**Work order:** Your task is to give the number of lines below that contain "field". Give no other text.

**Source information:**
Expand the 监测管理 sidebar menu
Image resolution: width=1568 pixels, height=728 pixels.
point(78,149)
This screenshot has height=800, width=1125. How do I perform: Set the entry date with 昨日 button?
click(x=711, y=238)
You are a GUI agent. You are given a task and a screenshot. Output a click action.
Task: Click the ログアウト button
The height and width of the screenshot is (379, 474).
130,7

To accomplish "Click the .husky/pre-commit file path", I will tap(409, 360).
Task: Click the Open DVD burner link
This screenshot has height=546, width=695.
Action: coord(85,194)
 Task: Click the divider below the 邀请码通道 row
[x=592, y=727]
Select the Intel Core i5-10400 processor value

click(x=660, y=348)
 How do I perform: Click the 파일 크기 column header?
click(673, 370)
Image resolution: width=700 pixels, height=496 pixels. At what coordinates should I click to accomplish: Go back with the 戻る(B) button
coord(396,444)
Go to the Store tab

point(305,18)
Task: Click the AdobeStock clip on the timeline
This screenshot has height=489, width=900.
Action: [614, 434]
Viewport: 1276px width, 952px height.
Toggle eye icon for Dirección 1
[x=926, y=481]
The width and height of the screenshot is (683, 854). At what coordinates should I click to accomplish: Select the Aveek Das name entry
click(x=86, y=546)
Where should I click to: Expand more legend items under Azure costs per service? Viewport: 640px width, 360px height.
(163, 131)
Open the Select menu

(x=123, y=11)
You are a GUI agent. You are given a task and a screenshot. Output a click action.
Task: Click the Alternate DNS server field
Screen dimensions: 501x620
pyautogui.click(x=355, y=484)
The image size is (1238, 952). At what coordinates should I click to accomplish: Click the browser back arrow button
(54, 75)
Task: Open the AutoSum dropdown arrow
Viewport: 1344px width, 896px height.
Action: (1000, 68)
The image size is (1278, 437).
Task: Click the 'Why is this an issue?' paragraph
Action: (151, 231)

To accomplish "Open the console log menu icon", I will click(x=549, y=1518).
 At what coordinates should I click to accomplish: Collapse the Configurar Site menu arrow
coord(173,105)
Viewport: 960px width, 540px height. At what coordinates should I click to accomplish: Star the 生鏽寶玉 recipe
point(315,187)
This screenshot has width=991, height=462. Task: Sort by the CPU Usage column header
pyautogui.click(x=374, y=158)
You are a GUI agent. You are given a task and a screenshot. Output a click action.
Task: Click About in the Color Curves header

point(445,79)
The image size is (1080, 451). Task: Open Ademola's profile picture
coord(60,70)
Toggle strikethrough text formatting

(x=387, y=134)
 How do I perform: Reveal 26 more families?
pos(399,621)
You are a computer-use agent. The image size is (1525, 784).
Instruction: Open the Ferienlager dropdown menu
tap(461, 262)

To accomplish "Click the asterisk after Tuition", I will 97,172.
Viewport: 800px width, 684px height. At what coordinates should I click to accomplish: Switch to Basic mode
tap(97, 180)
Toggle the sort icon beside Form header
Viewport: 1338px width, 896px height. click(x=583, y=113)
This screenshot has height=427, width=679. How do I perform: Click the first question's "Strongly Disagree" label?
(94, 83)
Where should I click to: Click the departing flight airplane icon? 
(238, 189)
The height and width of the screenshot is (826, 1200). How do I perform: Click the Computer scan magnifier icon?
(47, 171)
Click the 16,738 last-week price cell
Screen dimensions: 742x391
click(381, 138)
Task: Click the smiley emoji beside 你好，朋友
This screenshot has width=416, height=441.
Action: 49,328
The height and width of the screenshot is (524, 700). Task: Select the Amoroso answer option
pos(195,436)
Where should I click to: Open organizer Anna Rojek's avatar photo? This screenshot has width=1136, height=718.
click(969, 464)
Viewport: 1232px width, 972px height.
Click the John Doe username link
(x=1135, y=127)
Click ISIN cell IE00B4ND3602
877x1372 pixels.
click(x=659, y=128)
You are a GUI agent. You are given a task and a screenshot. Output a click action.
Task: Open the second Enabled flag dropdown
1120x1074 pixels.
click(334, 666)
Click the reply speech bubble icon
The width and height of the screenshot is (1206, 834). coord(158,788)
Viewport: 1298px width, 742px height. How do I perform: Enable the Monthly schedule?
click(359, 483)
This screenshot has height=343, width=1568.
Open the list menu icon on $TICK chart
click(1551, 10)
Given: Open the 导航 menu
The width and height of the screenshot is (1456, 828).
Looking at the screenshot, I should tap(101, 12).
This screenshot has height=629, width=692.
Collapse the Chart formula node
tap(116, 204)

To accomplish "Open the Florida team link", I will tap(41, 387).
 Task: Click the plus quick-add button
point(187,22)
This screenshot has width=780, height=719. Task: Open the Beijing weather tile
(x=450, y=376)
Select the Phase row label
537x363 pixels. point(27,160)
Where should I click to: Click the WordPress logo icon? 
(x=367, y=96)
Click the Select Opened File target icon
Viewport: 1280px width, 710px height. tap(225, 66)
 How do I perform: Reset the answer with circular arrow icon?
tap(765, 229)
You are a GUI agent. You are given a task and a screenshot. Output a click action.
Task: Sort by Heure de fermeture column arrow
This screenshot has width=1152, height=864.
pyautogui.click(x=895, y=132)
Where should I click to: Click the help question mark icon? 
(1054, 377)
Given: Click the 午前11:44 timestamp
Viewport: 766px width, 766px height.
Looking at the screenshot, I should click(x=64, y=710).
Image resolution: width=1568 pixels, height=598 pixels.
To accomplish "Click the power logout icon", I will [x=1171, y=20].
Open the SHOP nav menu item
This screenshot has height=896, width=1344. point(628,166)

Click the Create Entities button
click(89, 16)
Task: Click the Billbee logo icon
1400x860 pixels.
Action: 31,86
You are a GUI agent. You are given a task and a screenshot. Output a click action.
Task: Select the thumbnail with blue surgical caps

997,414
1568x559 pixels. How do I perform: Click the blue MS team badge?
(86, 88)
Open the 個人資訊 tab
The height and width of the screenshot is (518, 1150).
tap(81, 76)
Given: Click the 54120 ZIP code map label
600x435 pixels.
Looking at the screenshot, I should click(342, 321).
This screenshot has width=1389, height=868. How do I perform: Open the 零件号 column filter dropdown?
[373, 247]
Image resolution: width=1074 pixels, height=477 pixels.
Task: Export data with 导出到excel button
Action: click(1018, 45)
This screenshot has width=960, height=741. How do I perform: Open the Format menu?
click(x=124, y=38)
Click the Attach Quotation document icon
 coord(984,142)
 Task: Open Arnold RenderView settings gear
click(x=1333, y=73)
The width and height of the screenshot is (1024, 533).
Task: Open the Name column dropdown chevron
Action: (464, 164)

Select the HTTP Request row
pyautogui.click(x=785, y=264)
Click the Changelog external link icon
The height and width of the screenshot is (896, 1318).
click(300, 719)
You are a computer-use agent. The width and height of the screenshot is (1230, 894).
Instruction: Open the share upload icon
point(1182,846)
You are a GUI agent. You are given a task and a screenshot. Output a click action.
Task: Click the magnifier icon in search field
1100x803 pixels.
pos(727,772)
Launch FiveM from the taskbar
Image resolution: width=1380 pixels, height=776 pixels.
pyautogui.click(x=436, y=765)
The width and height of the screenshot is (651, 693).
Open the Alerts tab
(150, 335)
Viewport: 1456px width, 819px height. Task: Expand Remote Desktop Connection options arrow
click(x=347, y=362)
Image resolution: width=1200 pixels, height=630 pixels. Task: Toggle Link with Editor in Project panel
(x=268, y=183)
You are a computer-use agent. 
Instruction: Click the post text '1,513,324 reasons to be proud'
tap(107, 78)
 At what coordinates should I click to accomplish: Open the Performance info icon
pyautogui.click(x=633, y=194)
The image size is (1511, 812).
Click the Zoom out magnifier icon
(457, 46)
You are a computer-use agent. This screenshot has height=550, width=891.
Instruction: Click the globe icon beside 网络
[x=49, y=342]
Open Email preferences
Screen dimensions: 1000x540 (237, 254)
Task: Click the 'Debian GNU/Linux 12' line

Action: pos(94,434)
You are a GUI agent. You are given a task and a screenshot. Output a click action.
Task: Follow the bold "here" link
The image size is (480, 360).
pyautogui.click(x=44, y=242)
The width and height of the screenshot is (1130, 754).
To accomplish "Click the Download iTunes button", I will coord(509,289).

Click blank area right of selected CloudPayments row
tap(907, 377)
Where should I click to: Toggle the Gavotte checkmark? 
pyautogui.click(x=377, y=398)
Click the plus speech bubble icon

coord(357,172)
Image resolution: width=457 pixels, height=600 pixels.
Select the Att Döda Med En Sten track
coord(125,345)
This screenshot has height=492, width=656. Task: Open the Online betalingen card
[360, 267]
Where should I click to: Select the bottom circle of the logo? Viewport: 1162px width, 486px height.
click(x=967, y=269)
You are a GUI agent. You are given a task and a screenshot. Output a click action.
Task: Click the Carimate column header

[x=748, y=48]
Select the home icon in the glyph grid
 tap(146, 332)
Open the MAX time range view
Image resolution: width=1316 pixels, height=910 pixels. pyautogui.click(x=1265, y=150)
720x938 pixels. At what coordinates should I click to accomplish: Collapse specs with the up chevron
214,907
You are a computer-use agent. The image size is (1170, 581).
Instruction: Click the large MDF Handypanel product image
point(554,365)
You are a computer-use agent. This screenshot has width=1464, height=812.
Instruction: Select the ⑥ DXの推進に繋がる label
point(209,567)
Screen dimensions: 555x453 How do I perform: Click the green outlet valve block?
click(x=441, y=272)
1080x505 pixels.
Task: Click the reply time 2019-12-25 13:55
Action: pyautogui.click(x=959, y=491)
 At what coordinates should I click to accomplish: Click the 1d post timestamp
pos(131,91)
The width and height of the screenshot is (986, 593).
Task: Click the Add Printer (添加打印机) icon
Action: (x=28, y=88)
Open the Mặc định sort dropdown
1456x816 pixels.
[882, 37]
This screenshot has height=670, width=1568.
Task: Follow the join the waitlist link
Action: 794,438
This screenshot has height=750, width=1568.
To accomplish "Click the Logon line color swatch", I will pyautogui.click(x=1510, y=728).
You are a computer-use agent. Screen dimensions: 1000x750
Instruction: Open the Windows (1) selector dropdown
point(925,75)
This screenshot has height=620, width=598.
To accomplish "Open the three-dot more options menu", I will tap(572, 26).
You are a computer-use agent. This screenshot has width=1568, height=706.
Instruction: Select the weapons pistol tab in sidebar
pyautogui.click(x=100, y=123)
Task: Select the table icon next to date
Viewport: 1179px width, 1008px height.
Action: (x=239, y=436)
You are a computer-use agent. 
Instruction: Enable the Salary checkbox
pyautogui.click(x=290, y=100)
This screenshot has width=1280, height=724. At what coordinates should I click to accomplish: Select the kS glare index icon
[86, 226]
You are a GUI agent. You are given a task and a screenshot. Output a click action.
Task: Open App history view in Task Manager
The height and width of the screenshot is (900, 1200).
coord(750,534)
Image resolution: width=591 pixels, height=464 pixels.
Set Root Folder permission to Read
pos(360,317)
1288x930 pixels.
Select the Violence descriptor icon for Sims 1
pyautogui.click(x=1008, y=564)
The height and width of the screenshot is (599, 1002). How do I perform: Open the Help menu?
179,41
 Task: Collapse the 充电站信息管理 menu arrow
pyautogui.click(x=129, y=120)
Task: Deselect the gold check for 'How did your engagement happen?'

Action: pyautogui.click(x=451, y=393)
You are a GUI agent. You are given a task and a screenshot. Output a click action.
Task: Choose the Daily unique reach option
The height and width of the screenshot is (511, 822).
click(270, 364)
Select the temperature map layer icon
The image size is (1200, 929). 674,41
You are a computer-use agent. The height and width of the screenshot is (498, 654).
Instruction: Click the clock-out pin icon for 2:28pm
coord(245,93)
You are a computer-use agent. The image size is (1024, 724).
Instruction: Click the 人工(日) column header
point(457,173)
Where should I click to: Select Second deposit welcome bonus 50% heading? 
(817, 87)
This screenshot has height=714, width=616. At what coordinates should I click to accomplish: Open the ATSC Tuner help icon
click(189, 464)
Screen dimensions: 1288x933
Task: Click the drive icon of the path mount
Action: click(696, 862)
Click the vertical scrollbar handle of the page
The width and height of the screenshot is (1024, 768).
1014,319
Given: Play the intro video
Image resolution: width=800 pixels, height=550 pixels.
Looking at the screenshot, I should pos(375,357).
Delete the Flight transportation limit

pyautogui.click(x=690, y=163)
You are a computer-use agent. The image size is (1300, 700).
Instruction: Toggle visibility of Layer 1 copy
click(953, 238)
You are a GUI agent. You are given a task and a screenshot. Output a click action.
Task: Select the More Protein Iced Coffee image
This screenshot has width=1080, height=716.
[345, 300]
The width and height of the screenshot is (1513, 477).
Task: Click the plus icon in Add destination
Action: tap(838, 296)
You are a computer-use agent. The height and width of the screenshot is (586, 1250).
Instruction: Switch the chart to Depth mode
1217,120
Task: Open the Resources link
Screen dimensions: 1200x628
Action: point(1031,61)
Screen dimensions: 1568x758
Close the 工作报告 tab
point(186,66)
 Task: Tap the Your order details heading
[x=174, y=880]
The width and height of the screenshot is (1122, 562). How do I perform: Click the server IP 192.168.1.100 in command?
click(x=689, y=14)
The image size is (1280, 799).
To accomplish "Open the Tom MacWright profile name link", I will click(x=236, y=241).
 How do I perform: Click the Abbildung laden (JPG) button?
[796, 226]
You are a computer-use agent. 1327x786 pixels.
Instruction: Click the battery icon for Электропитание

**Solution to the exercise:** 2